Stored data
================
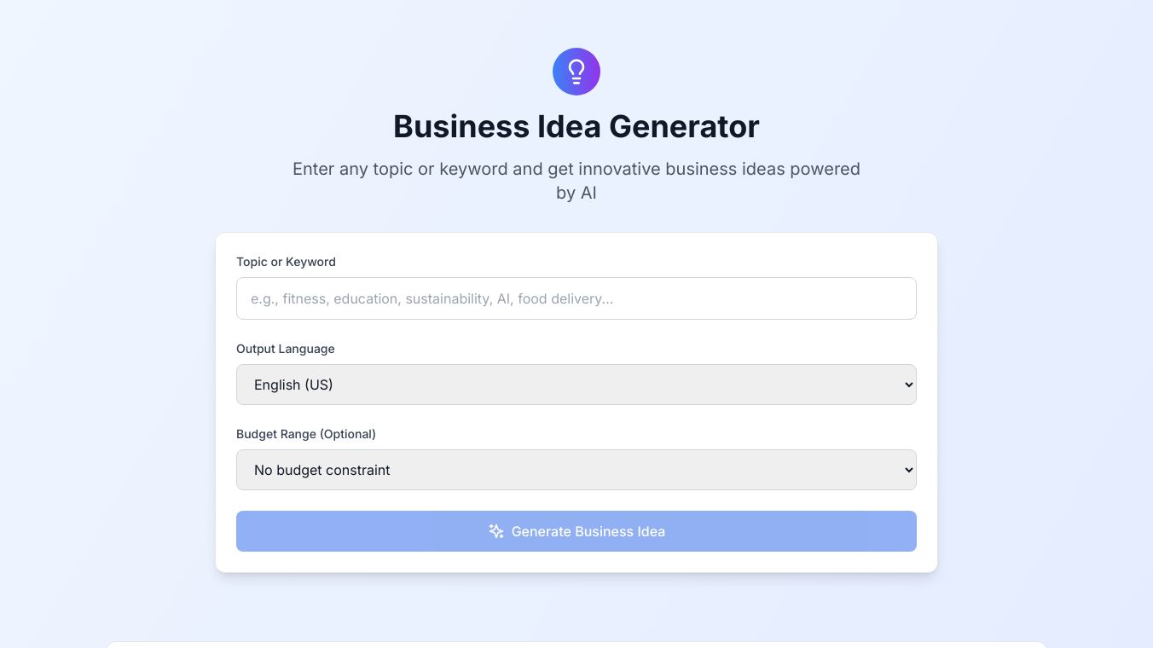Click the "Generate Business Idea" button text

[x=588, y=531]
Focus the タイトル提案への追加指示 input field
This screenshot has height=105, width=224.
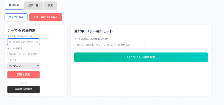tap(110, 45)
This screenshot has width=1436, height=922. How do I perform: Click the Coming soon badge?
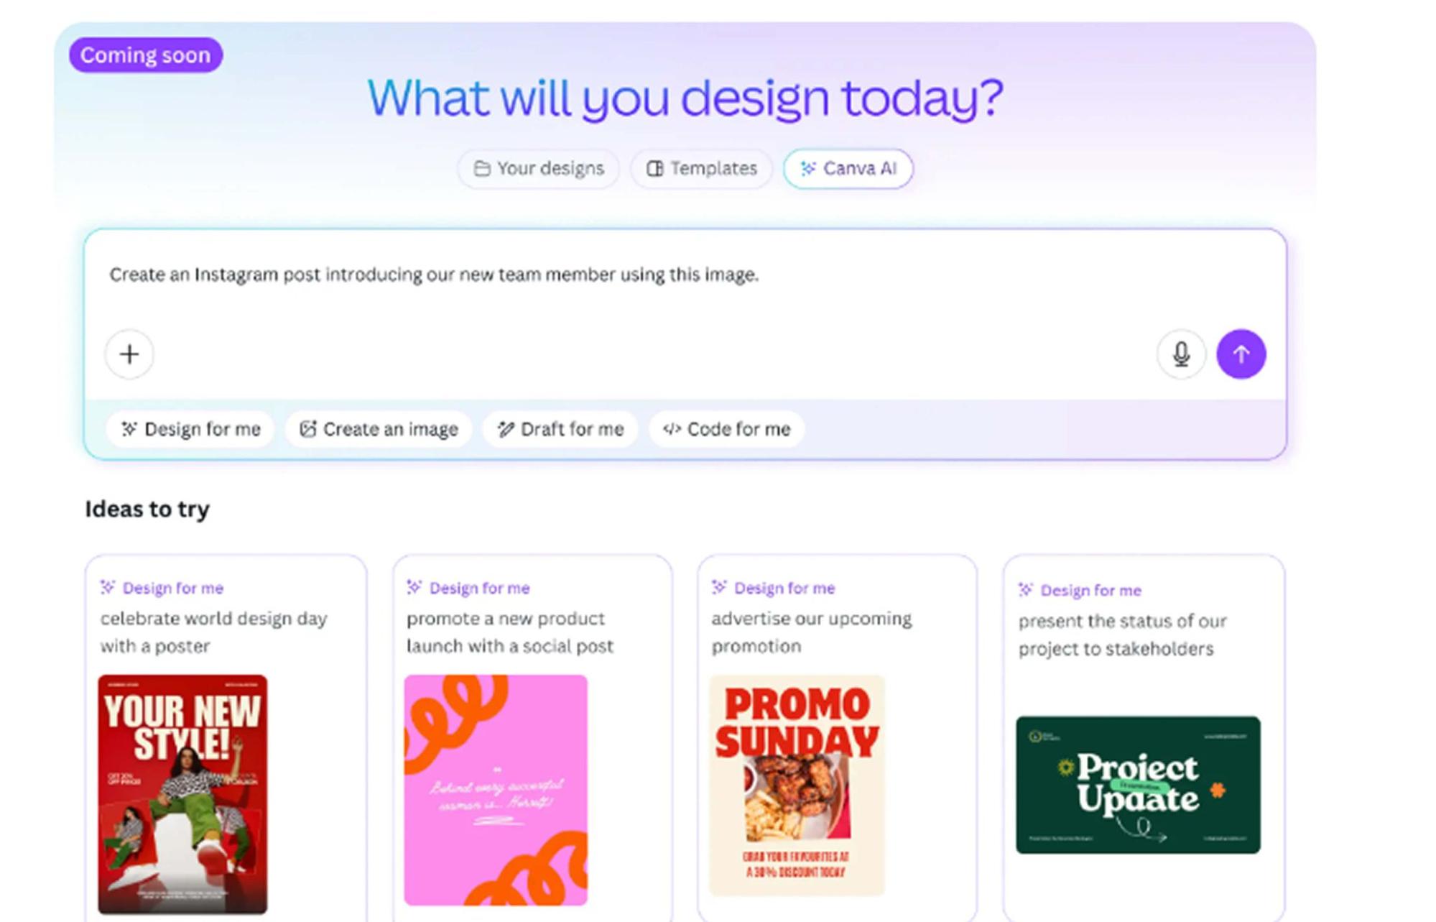point(146,55)
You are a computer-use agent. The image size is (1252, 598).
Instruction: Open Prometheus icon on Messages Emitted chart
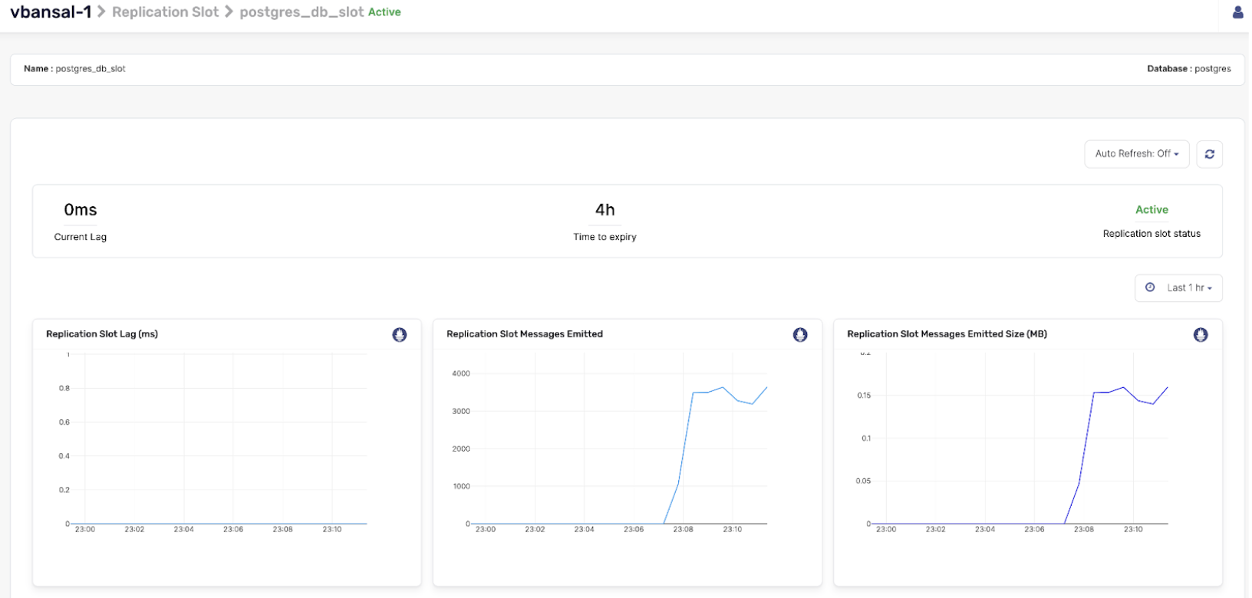pyautogui.click(x=799, y=335)
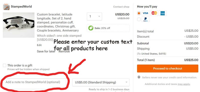Open the Contact shop link
Viewport: 200px width, 92px height.
click(121, 7)
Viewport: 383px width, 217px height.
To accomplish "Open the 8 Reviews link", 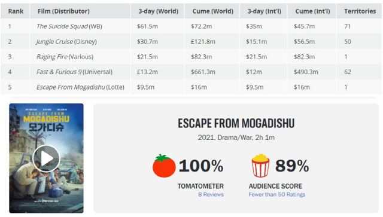I will click(211, 194).
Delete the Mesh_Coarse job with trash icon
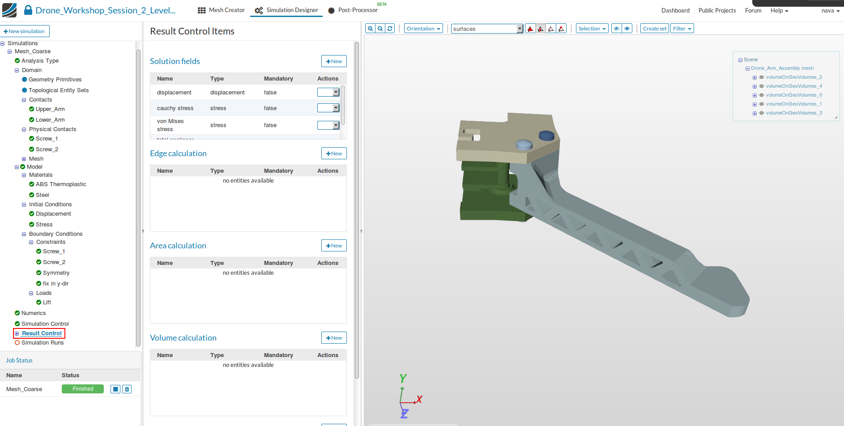Viewport: 844px width, 426px height. [x=127, y=389]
================
● TASK GOAL: What is needed is an exact copy of the lines above from the one with "You are a computer-use" to the one with "Viewport: 383px width, 217px height.", both ends kept, and nothing more; please leave the pictures out.

● OUTPUT OF THE EXERCISE:
You are a computer-use agent. The image size is (1252, 598).
Instruction: Open Prometheus icon on Messages Emitted chart
pyautogui.click(x=799, y=335)
Open the Contact shop link
Viewport: 200px width, 92px height.
click(121, 7)
Viewport: 383px width, 217px height.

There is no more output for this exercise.